Input for this task:

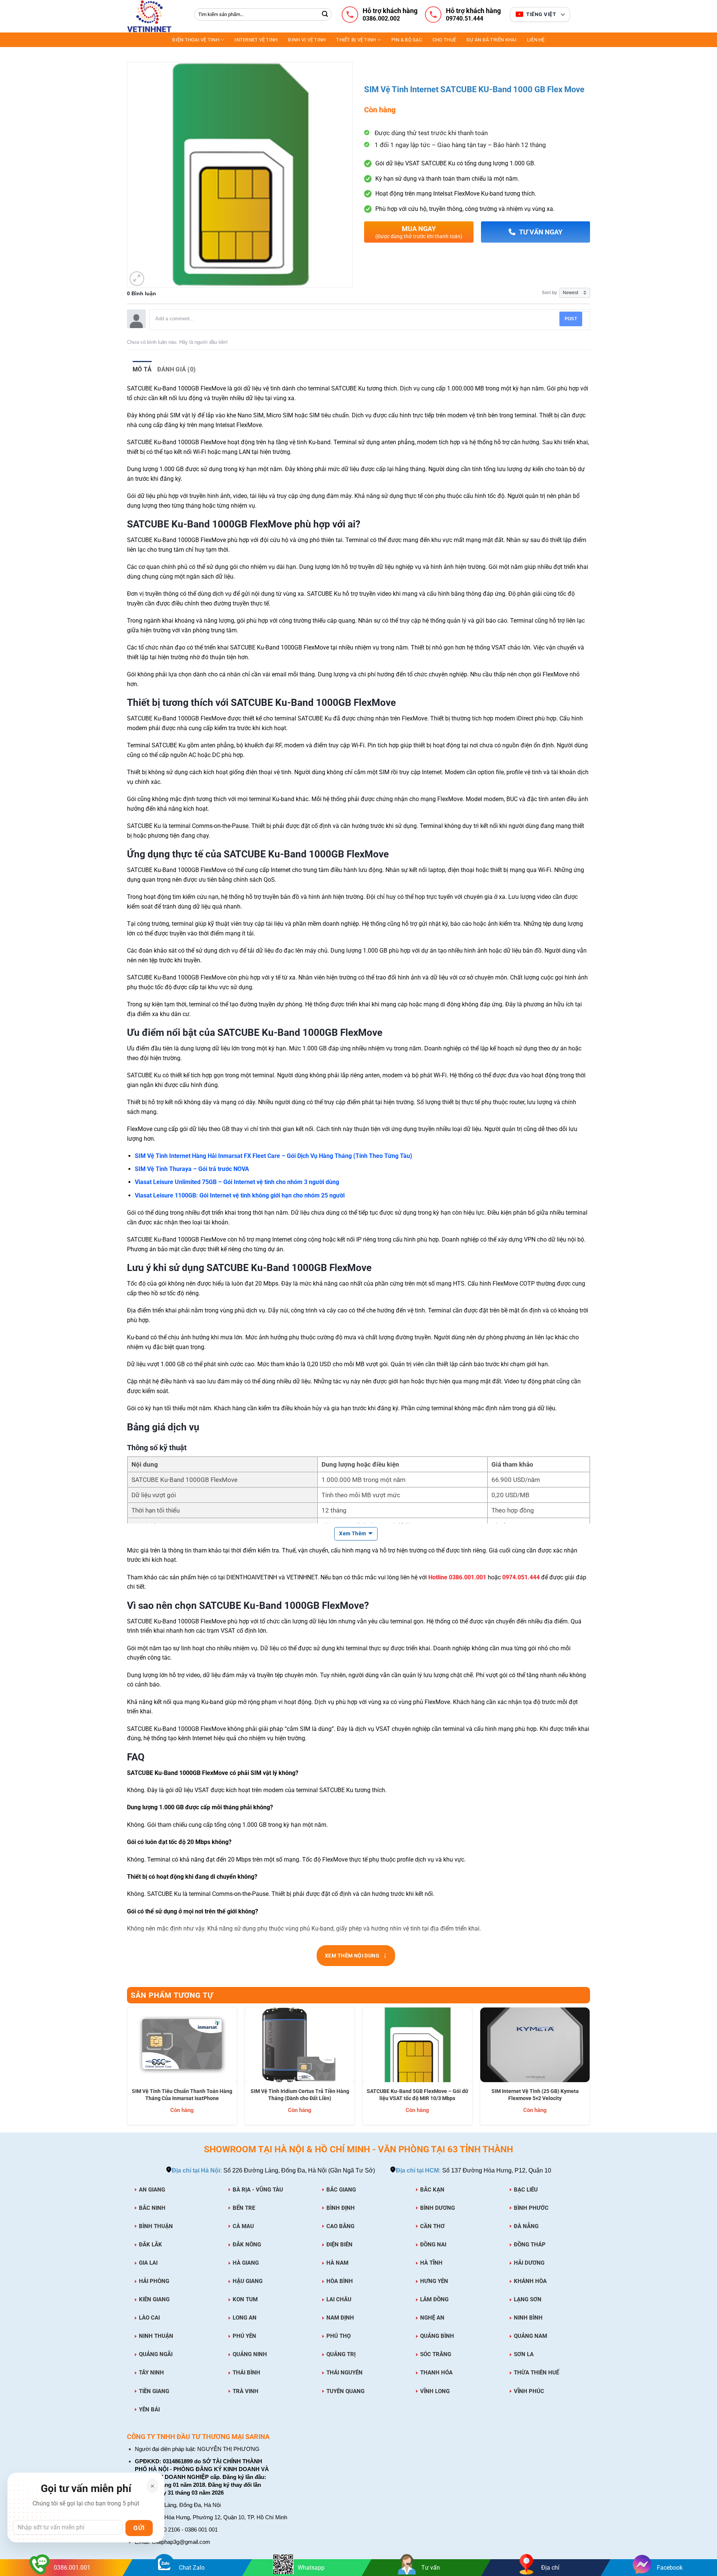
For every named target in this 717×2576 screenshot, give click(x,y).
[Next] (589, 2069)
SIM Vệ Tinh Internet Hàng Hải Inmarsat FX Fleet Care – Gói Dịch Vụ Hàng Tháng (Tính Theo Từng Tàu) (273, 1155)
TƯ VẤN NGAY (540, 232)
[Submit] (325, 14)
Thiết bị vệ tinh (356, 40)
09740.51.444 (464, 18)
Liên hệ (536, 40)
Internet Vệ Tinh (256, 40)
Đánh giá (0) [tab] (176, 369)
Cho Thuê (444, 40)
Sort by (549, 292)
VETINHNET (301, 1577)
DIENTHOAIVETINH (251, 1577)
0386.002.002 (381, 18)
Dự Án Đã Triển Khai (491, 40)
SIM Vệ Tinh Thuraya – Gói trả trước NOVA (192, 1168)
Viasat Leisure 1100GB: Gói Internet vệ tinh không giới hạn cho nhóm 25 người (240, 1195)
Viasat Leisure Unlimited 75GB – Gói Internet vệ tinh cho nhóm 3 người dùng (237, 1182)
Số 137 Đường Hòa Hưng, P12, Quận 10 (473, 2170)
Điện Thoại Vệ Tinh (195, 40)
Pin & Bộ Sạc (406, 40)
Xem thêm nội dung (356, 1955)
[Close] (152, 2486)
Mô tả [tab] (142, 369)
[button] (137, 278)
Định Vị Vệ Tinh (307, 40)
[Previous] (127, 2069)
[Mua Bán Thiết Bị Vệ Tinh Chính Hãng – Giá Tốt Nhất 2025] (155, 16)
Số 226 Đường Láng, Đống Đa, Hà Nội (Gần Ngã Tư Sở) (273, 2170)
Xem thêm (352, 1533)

Problem requirements: Check each line of the records for the string "nhóm" and copy those that have it.

Solution for this problem:
Viasat Leisure 1100GB: Gói Internet vệ tinh không giới hạn cho nhóm 25 người (240, 1195)
Viasat Leisure Unlimited 75GB – Gói Internet vệ tinh cho nhóm 3 người dùng (237, 1182)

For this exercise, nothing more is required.